Certain provisions of our certificate of formation and bylaws could make the acquisition of control of our company and/or the removal of our existing management more difficult, including those that provide as follows:

 

   

cumulative voting in the election of our board of directors, which would otherwise allow less than a majority of shareholders to elect director candidates, is expressly denied under our certificate of formation and bylaws;


   

our bylaws limit the ability of shareholders to call a special meeting except in compliance with the procedures described above, which require shareholders owning not less than twenty percent (20%) of our issued and outstanding shares entitled to vote at such meeting to request a special meeting;

 

   

subject to certain limitations set forth in our bylaws, our board of directors fixes the size of the board of directors, may create new directorships and may appoint new directors to serve in such newly-created positions until the next election of one or more directors by our shareholders;

 

   

our bylaws may be altered, amended or repealed and new bylaws may be adopted by our board of directors, subject to repeal or change by action of the shareholders, at any meeting of the board of directors at which a quorum is present, provided notice of the proposed alteration, amendment, or repeal is contained in the notice of the meeting, unless (a) our certificate of formation or the TBOC wholly or partly reserves the power exclusively to our shareholders; or (b) in amending, repealing, or adopting a bylaw, the shareholders expressly provide that the board of directors may not amend, repeal, or readopt that bylaw; and

 

   

we have advance notice procedures with respect to shareholder proposals and the nomination of candidates for election as directors.
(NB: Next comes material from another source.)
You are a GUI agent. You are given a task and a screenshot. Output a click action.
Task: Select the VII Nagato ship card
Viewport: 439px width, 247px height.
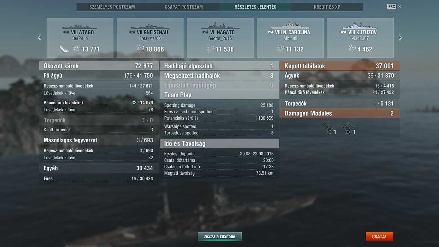[x=220, y=38]
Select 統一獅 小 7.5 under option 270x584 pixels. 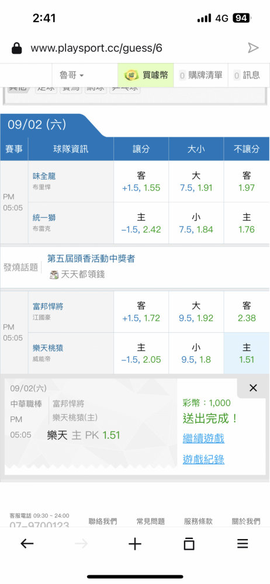pyautogui.click(x=196, y=223)
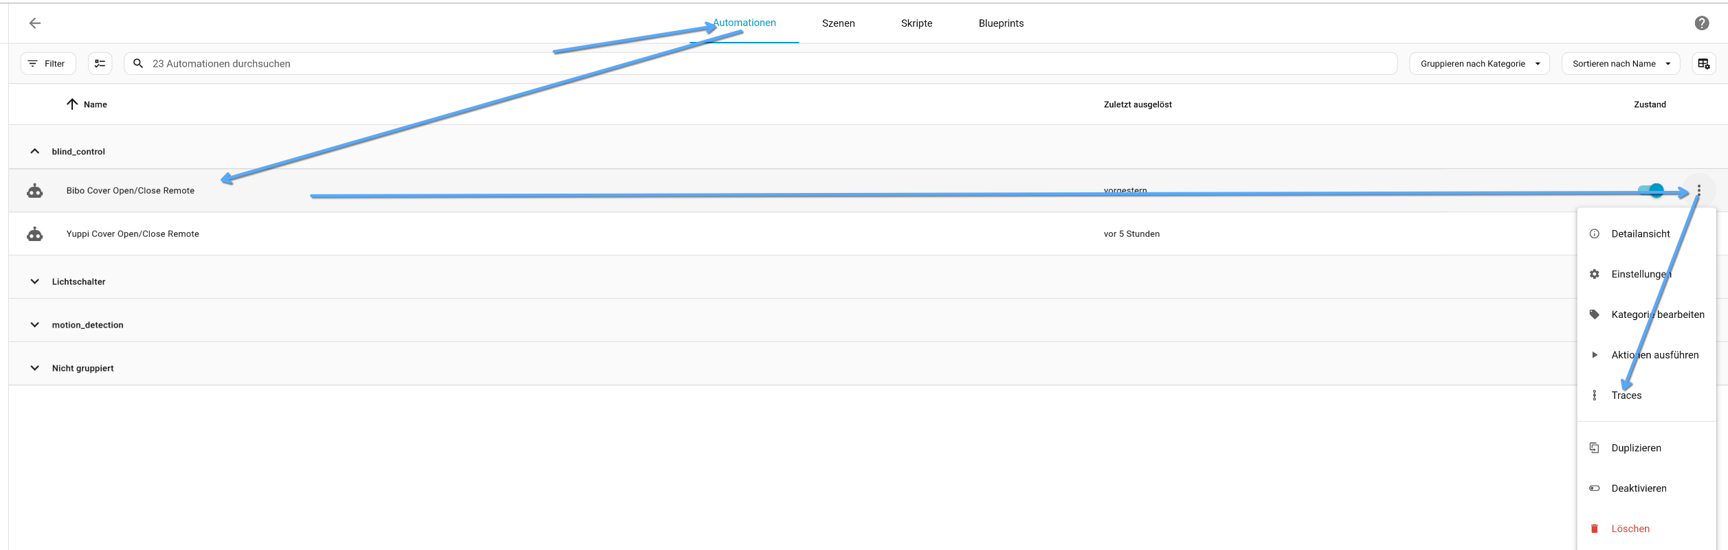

These provisions are expected to discourage coercive takeover practices and inadequate takeover bids. They are also designed, in part, to encourage persons seeking to acquire control of the Company to first negotiate with our board of directors. We believe that the benefits of increased protection give us the potential ability to negotiate with the proponent of an unfriendly or unsolicited proposal to acquire or restructure us and that these benefits outweigh the disadvantages of discouraging the proposals. Negotiating with the proponent could result in an improvement of the terms of the proposal.

Stock Exchange Listing

Our common stock is traded on the Nasdaq Global Select Market under the symbol “FFIN.”

Transfer Agent and Registrar

The transfer agent and registrar for our common stock is Continental Stock Transfer & Trust Company at 1 State Street, 30th Floor, New York, NY 10004-1561.